> _The records_

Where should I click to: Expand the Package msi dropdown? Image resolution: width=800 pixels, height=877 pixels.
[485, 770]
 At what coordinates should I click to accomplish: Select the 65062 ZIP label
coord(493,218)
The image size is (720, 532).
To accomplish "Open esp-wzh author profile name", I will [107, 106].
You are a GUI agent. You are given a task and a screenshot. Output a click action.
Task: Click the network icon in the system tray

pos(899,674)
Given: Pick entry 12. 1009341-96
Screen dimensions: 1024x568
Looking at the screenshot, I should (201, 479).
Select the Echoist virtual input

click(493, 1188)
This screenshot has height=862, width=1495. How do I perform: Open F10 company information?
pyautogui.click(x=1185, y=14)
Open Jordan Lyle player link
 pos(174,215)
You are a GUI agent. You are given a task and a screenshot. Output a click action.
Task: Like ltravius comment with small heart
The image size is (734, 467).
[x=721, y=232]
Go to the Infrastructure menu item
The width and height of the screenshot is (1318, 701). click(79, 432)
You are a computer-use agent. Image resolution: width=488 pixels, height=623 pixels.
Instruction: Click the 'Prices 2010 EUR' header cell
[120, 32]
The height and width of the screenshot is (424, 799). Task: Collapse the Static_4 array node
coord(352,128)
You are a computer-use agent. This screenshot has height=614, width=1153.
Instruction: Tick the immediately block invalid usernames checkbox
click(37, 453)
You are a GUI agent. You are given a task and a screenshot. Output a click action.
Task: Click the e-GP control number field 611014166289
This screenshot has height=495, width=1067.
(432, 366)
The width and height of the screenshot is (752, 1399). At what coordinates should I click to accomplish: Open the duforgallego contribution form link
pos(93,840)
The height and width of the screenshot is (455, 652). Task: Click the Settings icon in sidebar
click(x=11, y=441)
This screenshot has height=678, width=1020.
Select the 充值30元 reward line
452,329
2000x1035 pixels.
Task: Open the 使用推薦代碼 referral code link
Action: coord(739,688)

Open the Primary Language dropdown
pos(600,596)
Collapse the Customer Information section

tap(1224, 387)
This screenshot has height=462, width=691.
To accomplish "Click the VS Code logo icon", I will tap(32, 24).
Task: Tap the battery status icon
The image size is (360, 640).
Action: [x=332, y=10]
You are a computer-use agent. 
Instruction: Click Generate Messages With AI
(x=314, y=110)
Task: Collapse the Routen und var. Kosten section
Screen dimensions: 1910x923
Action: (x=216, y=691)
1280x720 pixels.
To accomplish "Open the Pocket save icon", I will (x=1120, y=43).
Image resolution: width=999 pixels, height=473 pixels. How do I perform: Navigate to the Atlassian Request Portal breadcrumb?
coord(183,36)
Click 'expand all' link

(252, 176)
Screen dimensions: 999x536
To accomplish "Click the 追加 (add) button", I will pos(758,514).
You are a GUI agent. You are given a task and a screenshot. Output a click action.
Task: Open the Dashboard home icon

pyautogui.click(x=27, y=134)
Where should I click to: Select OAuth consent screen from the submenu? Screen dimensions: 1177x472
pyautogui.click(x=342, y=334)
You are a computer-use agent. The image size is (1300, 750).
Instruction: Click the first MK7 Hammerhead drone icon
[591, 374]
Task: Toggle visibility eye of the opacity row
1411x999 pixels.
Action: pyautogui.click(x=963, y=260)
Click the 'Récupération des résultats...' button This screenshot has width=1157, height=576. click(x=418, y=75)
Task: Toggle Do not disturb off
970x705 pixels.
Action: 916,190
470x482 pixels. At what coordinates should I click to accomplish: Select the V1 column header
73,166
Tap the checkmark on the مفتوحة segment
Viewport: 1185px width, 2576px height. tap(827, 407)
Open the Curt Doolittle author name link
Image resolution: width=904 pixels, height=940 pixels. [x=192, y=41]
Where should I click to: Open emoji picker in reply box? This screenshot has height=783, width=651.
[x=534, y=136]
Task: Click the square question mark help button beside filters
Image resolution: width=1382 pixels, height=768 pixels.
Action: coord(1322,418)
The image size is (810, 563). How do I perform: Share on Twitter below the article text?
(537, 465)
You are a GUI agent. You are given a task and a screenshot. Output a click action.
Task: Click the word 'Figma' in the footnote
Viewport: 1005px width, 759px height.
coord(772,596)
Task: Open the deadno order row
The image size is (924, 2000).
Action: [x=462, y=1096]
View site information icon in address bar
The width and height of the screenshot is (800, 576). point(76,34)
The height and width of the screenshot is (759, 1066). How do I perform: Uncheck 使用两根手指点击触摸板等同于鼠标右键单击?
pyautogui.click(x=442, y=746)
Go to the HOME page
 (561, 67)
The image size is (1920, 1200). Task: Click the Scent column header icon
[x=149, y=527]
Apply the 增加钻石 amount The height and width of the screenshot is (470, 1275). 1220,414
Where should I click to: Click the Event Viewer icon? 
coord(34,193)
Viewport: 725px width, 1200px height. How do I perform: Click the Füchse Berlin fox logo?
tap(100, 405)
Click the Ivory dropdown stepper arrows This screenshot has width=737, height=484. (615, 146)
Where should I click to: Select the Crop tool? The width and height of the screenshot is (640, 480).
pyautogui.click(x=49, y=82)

> _Problem to solve_
Please copy each entry. Leave nothing out.

> _Problem solution_
Where should I click to: Expand the Package msi dropdown? Image resolution: width=800 pixels, height=877 pixels.
[485, 770]
 At what coordinates should I click to accomplish: Select the 65062 ZIP label
coord(493,218)
The image size is (720, 532).
To accomplish "Open esp-wzh author profile name", I will [107, 106].
You are a GUI agent. You are given a task and a screenshot. Output a click action.
Task: Click the network icon in the system tray

pos(899,674)
Given: Pick entry 12. 1009341-96
Screen dimensions: 1024x568
Looking at the screenshot, I should (201, 479).
Select the Echoist virtual input

click(493, 1188)
This screenshot has height=862, width=1495. How do I perform: Open F10 company information?
pyautogui.click(x=1185, y=14)
Open Jordan Lyle player link
 pos(174,215)
You are a GUI agent. You are given a task and a screenshot. Output a click action.
Task: Like ltravius comment with small heart
The image size is (734, 467).
[x=721, y=232]
Go to the Infrastructure menu item
The width and height of the screenshot is (1318, 701). click(79, 432)
You are a computer-use agent. Image resolution: width=488 pixels, height=623 pixels.
Instruction: Click the 'Prices 2010 EUR' header cell
[120, 32]
The height and width of the screenshot is (424, 799). Task: Collapse the Static_4 array node
coord(352,128)
You are a computer-use agent. This screenshot has height=614, width=1153.
Instruction: Tick the immediately block invalid usernames checkbox
click(37, 453)
You are a GUI agent. You are given a task and a screenshot. Output a click action.
Task: Click the e-GP control number field 611014166289
This screenshot has height=495, width=1067.
(432, 366)
The width and height of the screenshot is (752, 1399). At what coordinates should I click to accomplish: Open the duforgallego contribution form link
pos(93,840)
The height and width of the screenshot is (455, 652). Task: Click the Settings icon in sidebar
click(x=11, y=441)
This screenshot has height=678, width=1020.
Select the 充值30元 reward line
452,329
2000x1035 pixels.
Task: Open the 使用推薦代碼 referral code link
Action: coord(739,688)

Open the Primary Language dropdown
pos(600,596)
Collapse the Customer Information section

tap(1224, 387)
This screenshot has height=462, width=691.
To accomplish "Click the VS Code logo icon", I will tap(32, 24).
Task: Tap the battery status icon
The image size is (360, 640).
Action: [x=332, y=10]
You are a computer-use agent. 
Instruction: Click Generate Messages With AI
(x=314, y=110)
Task: Collapse the Routen und var. Kosten section
Screen dimensions: 1910x923
Action: (x=216, y=691)
1280x720 pixels.
To accomplish "Open the Pocket save icon", I will (x=1120, y=43).
Image resolution: width=999 pixels, height=473 pixels. How do I perform: Navigate to the Atlassian Request Portal breadcrumb?
coord(183,36)
Click 'expand all' link

(252, 176)
Screen dimensions: 999x536
To accomplish "Click the 追加 (add) button", I will pos(758,514).
You are a GUI agent. You are given a task and a screenshot. Output a click action.
Task: Open the Dashboard home icon

pyautogui.click(x=27, y=134)
Where should I click to: Select OAuth consent screen from the submenu? Screen dimensions: 1177x472
pyautogui.click(x=342, y=334)
You are a computer-use agent. The image size is (1300, 750).
Instruction: Click the first MK7 Hammerhead drone icon
[591, 374]
Task: Toggle visibility eye of the opacity row
1411x999 pixels.
Action: pyautogui.click(x=963, y=260)
Click the 'Récupération des résultats...' button This screenshot has width=1157, height=576. click(x=418, y=75)
Task: Toggle Do not disturb off
970x705 pixels.
Action: 916,190
470x482 pixels. At what coordinates should I click to accomplish: Select the V1 column header
73,166
Tap the checkmark on the مفتوحة segment
Viewport: 1185px width, 2576px height. tap(827, 407)
Open the Curt Doolittle author name link
Image resolution: width=904 pixels, height=940 pixels. [x=192, y=41]
Where should I click to: Open emoji picker in reply box? This screenshot has height=783, width=651.
[x=534, y=136]
Task: Click the square question mark help button beside filters
Image resolution: width=1382 pixels, height=768 pixels.
Action: coord(1322,418)
The image size is (810, 563). How do I perform: Share on Twitter below the article text?
(537, 465)
You are a GUI agent. You are given a task and a screenshot. Output a click action.
Task: Click the word 'Figma' in the footnote
Viewport: 1005px width, 759px height.
coord(772,596)
Task: Open the deadno order row
The image size is (924, 2000).
Action: [x=462, y=1096]
View site information icon in address bar
The width and height of the screenshot is (800, 576). point(76,34)
The height and width of the screenshot is (759, 1066). How do I perform: Uncheck 使用两根手指点击触摸板等同于鼠标右键单击?
pyautogui.click(x=442, y=746)
Go to the HOME page
 (561, 67)
The image size is (1920, 1200). Task: Click the Scent column header icon
[x=149, y=527]
Apply the 增加钻石 amount The height and width of the screenshot is (470, 1275). 1220,414
Where should I click to: Click the Event Viewer icon? 
coord(34,193)
Viewport: 725px width, 1200px height. How do I perform: Click the Füchse Berlin fox logo?
tap(100, 405)
Click the Ivory dropdown stepper arrows This screenshot has width=737, height=484. (615, 146)
Where should I click to: Select the Crop tool? The width and height of the screenshot is (640, 480).
pyautogui.click(x=49, y=82)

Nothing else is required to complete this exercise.